JAKARTA,REPORTER.ID – Indonesia saat ini masih kekurangan jumlah dokter spesialis. Kondisi ini berdampak kepada penanganan pasien di fasilitas kesehatan sehingga pasien berujung meninggal dunia.
Menkes menyebut, Indonesia menjadi satu-satunya negara yang menerapkan Pendidikan Dokter Spesialis (PPDS) berbasis pendidikan sehingga semua dokter tidak mendapatkan gaji.
Kementerian Kesehatan RI akan mengubah proses PPDS dari semula berbasis pendidikan, kini ditambahkan berbasis rumah sakit (RS). Artinya, mahasiswa belajar sambil bekerja di RS dan dipastikan mendapat upah atau gaji.
Kemenkes juga akan menambah kuota beasiswa kedokteran dan fellowship sebanyak 82 Prodi pada tahun 2023 mendatang.
Adapun 82 prodi yang ditambahkan terdiri dari 51 prodi untuk dokter spesialis dan subspesialis, 29 fellowship dan 2 dokter spesialis kedokteran layanan primer.
Menanggapi apa yang disampaikan oleh Kemenkes, Ketua Komite III DPD RI Hasan Basri mendukung penuh langkah Kemenkes untuk memberikan beasiswa sekaligus memberikan insentif terhadap dokter umum maupun dokter spesialis yang sekolah sambil kerja di Rumah Sakit.
Pasalnya kata Hasan Basri, langkah yang dilakukan oleh kemenkes adalah sebagai salah satu bentuk solusi untuk menjamin pemerataan dokter umum dan dokter spesialis di seluruh wilayah Indonesia.

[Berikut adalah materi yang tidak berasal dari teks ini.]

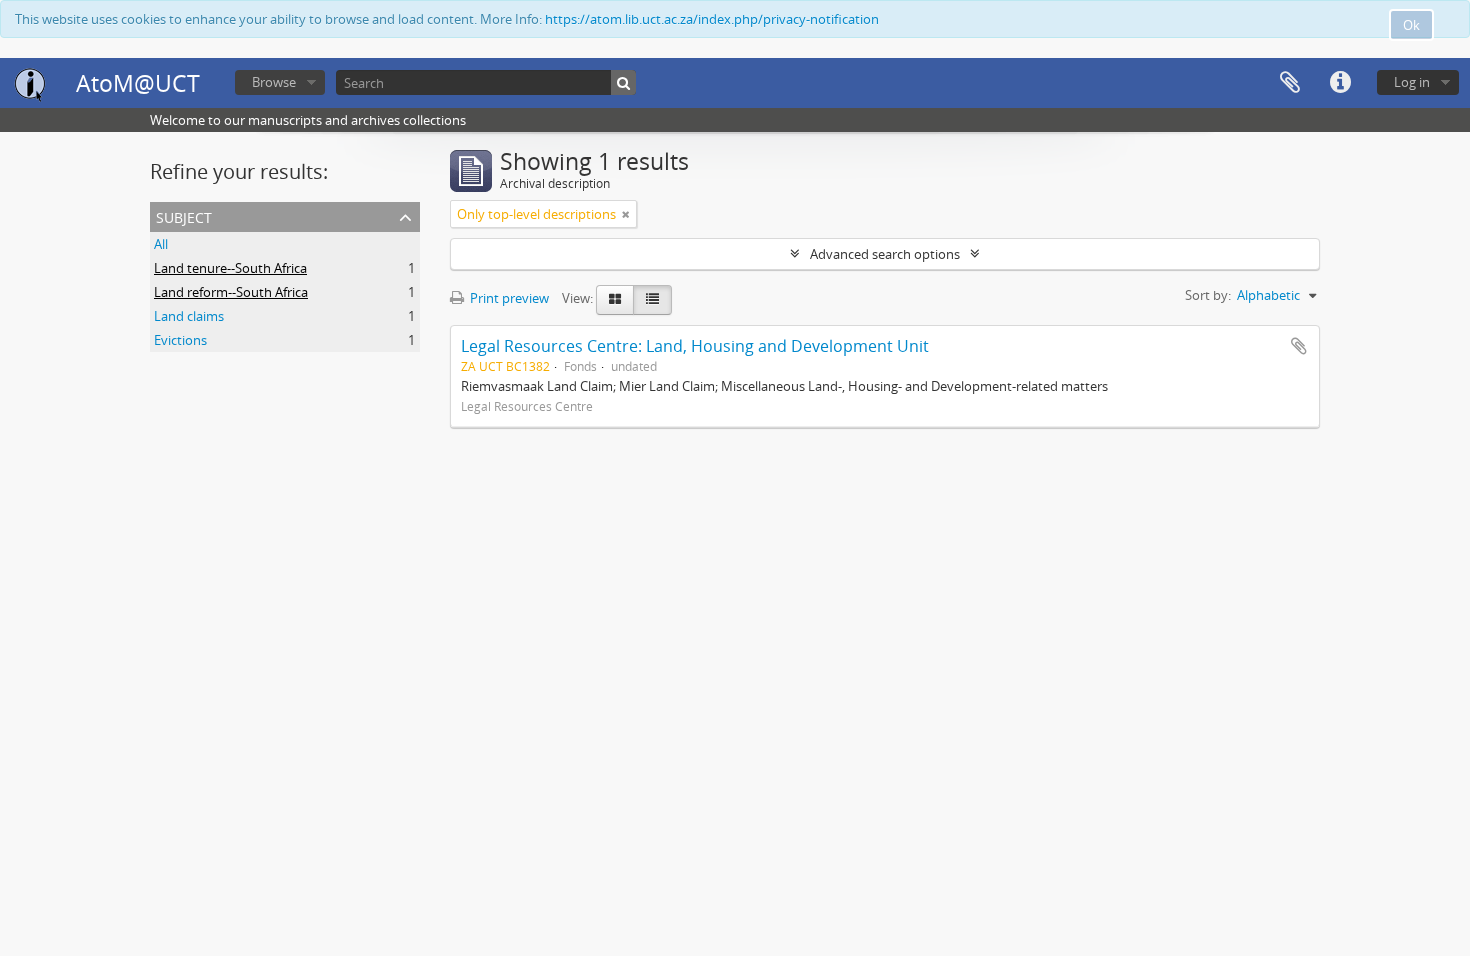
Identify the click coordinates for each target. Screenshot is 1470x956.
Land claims (189, 316)
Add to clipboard (1299, 346)
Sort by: (1208, 295)
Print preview (508, 298)
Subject (184, 215)
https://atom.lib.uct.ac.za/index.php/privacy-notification (712, 19)
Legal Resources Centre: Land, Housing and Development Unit (695, 346)
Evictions (180, 340)
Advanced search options (885, 254)
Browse (274, 82)
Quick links (1340, 83)
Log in (1412, 82)
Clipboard (1290, 83)
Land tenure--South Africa (230, 268)
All (161, 244)
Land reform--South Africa (231, 292)
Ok (1411, 25)
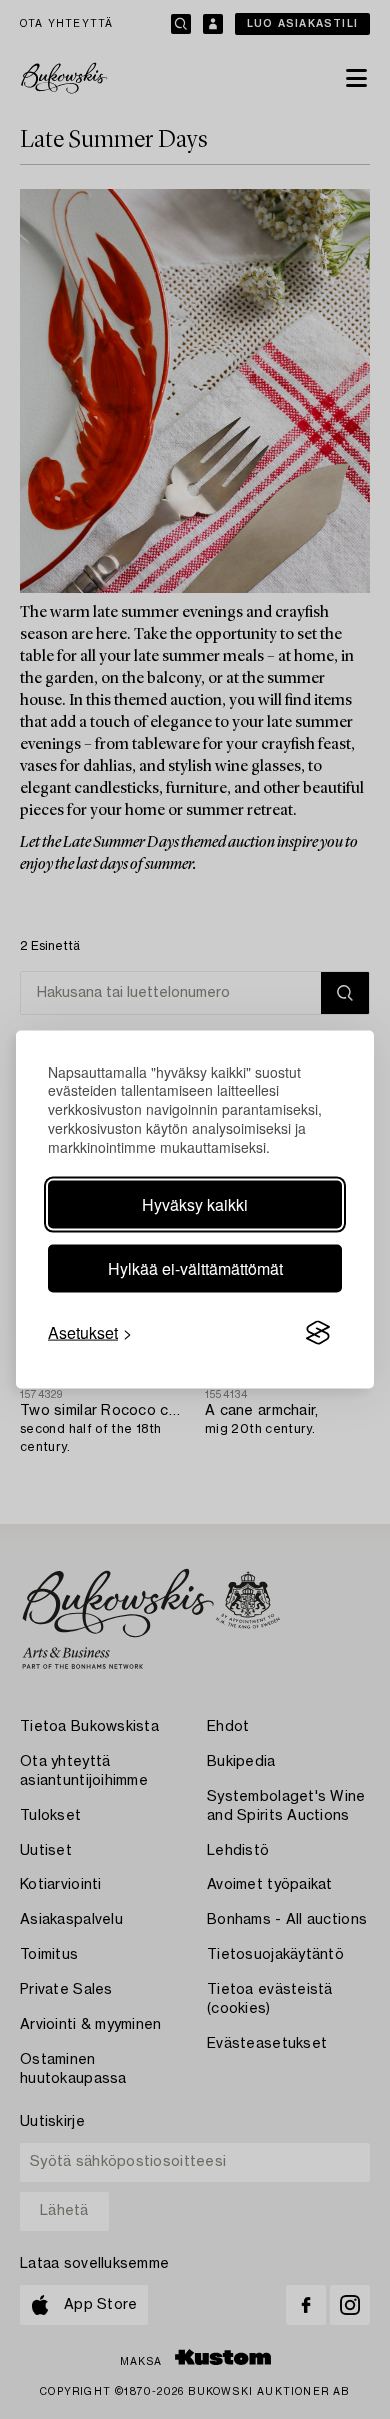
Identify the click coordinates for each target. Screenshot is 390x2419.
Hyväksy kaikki (195, 1204)
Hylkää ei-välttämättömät (195, 1268)
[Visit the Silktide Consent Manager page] (318, 1333)
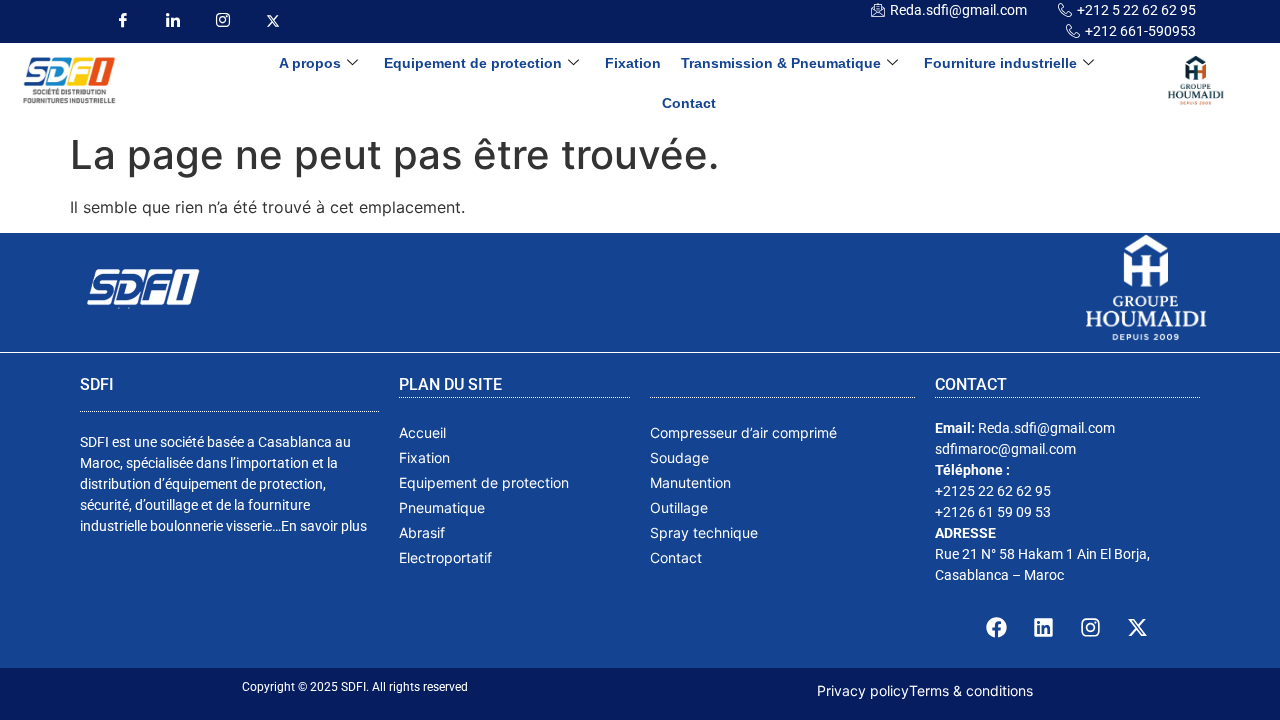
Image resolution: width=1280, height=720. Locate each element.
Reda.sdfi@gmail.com (958, 10)
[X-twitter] (1138, 627)
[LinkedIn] (172, 20)
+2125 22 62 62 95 (993, 491)
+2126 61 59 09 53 (993, 512)
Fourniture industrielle (1000, 63)
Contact (689, 103)
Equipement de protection (473, 63)
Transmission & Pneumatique (781, 63)
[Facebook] (122, 20)
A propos (310, 63)
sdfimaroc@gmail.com (1005, 449)
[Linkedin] (1044, 627)
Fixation (633, 63)
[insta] (222, 20)
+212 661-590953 (1140, 31)
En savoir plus (324, 526)
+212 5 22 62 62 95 (1136, 10)
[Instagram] (1091, 627)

“Jadi yang sebenarnya jadi problem menonjol adalah maldistribusi. Oleh karena itu, kebijakan yang akan diterapkan oleh Kemenkes sangatlah tepat,” ujarnya.
Hasan Basri berharap dengan adanya kebijakan ini dapat menambah semangat serta memudahkan para dokter untuk berpenghasilan di tengah mahalnya biaya pendidikan kedokteran.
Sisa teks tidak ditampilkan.